IANAL, but AIUI UK case law (Crank v Brooks) is that a person pushing a bike on foot is a pedestrian (well, technically a 'foot-passenger', but they're not considered to be driving or riding it.)
But that ruling refers to the status of the person not the presence or absence of a bicycle.
The original decision was that a person pushing a bicycle across a pedestrian crossing was not a foot-passenger and therefore did not need to be accorded precedence at the crossing, i.e. the presence of the bike changed their status.
The appeal (which is
Crank vs Brooks) reversed this and said that a person pushing a bicycle across a pedestrian crossing should be considered a foot-passenger, but they're still a foot-passenger pushing a bicycle.
The point is the
Crank vs Brooks ruling doesn't make the bicycle disappear, it reinforces the status of the person irrespective of whether a bicycle is present.

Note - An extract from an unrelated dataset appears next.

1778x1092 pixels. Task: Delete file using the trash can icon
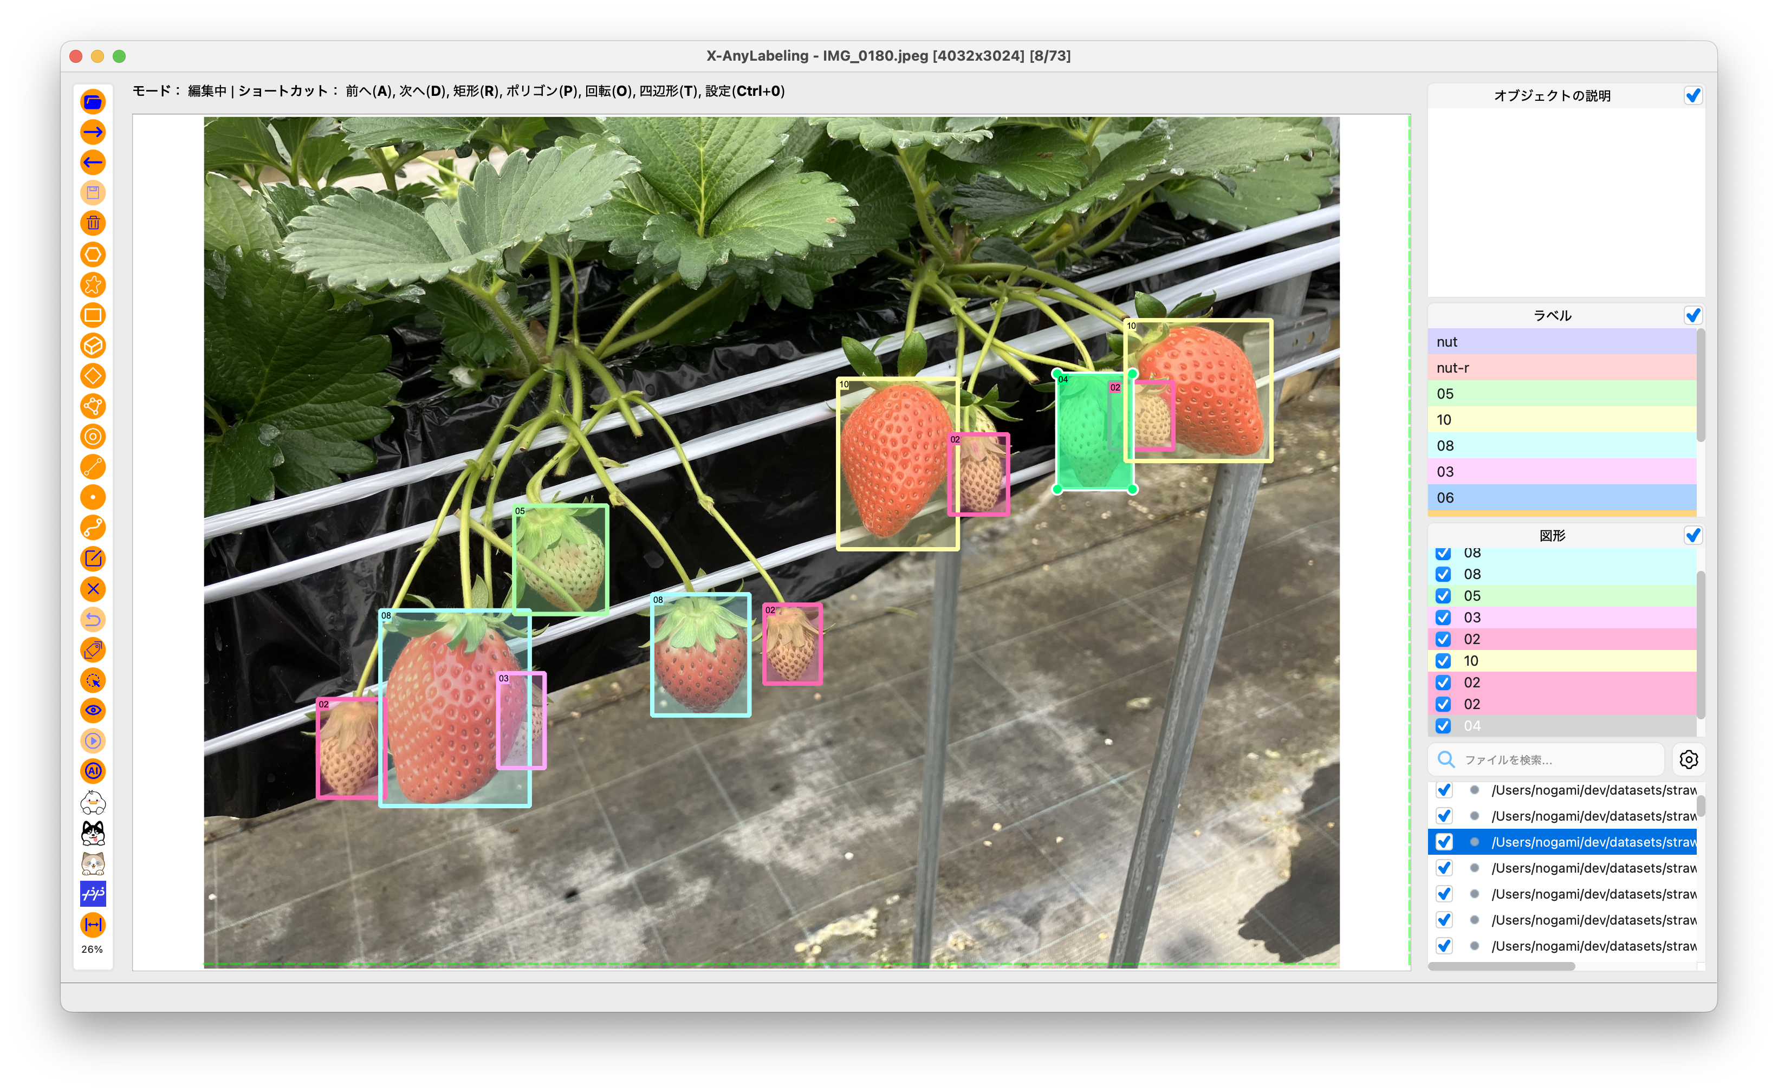tap(93, 223)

If bikes (even pushed) are restricted somehow (e.g. a TRO) then that's what is going to apply. The question in the restriction is not the status of the person but the presence of a bicycle.
Crank vs Brooks doesn't change anything or help in this case.
You can't try and take a bicycle into a cinema with you and just claim
Crank vs Brooks. (I know it's not quite the same thing as a cinema isn't a public place, but you get the idea.)